WASHINGTON -- President Clinton Saturday urged all Americans to participate in this year's census, and took direct aim at Republicans who have grumbled about the intrusiveness of some questions.
''Those who suggest that filling out your census form isn't essential are plainly wrong,'' Clinton said in his weekly radio address. His remarks coincided with Census Day, the April 1 once a decade on which Americans are asked to tell the government who and where they are.
''I know Americans are concerned about their privacy, and that's why I also want to stress that the information you provide is strictly, absolutely confidential,'' Clinton said. ''Individual information will not be available to anyone outside the Census Bureau for any reason.''
Republican presidential candidate George W. Bush has said he's not sure he would fill out the 53-question ''long form,'' which includes questions about income, education, employment and health. The ''short form'' asks only a few basic questions.
''We want as accurate a count as possible but I can understand why people don't want to give over that information to the government,'' Bush said Thursday during a campaign stop in Milwaukee. ''And if I have the long form, I'm not sure I would either.''
The Texas governor didn't advise people not to complete the form. But he said, ''If they're worried about the government intruding into their personal lives, they ought to think about it.''
White House spokesman Jake Siewert said Friday it is disturbing for elected officials to suggest less than full compliance with the census, which is used to apportion federal aid and congressional representation, among other purposes.
''This is something that's in the Constitution,'' Siewert said.
The Census Bureau sent questionnaires to the country's 115 million households in March, but officially they want to know how many people are living in each home on April 1.
''Census 2000 is our chance to write the latest chapter in the unfolding epoch of America,'' Clinton said in his address. ''Even though the census is taken only once a decade, it has an impact on our lives every day.''
As of Friday, 50 percent of census forms had been mailed back. Census officials hoped to get 70 percent of the forms back by late April.
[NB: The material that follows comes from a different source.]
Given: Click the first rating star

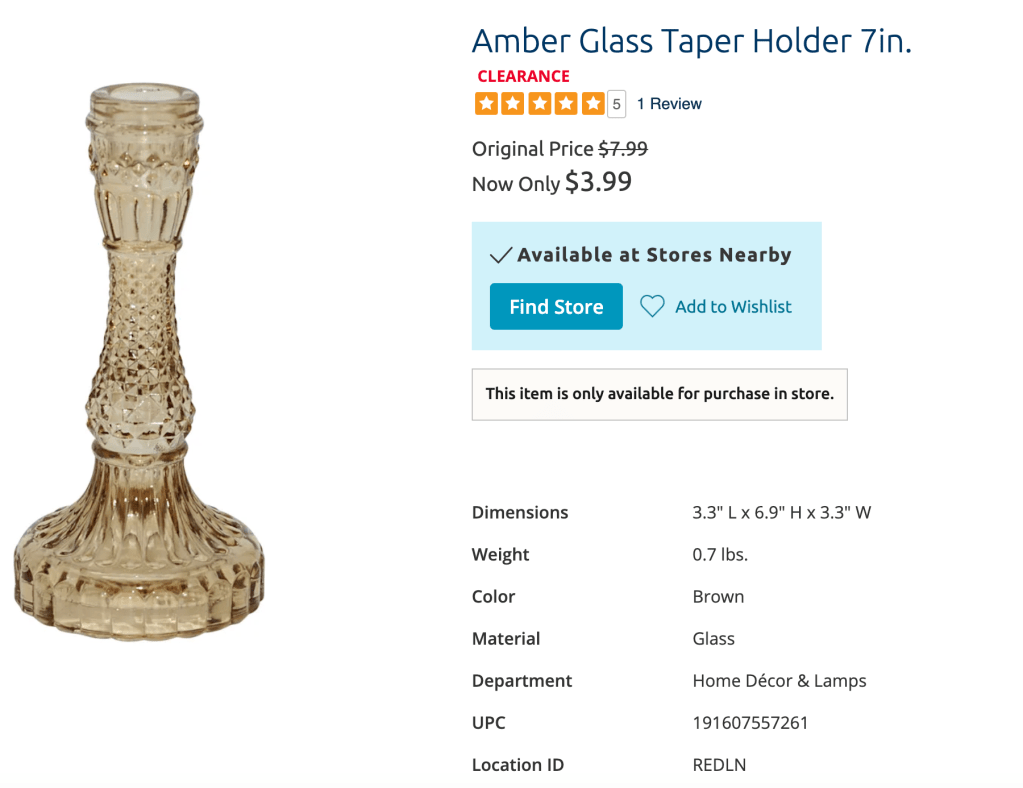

Aides to Senate Majority Leader Trent Lott, R-Miss., said they strongly urged people to return forms but suggested that callers worried about privacy could leave intrusive questions unanswered. That was a better solution than not returning a form, Lott's staff said.
Lott's office and at least two House Republicans said they had received a number of complaints in recent days about questions on census forms. Reps. Nick Smith, R-Mich. and Tom Coburn, R-Okla., were specifically critical of the long form, sent to one in six of the country's households.
House Minority Leader Dick Gephardt, D-Mo., said the GOP opposition was motivated by politics.
''The Republicans have been trying to frustrate this census from the beginning,'' said Gephardt. ''They don't want more people counted because they think it serves their political purpose. That's a pretty shoddy reason to do what they're doing.''
Democrats have long supported using a statistical method known as sampling to adjust actual head counts to account for populations with traditionally low response rates, such as minority groups in cities. Republican lawmakers have opposed sampling, fearing it could force a redrawing of boundary lines to their disadvantage.
Census officials estimate the 1990 head count missed more than 8 million people.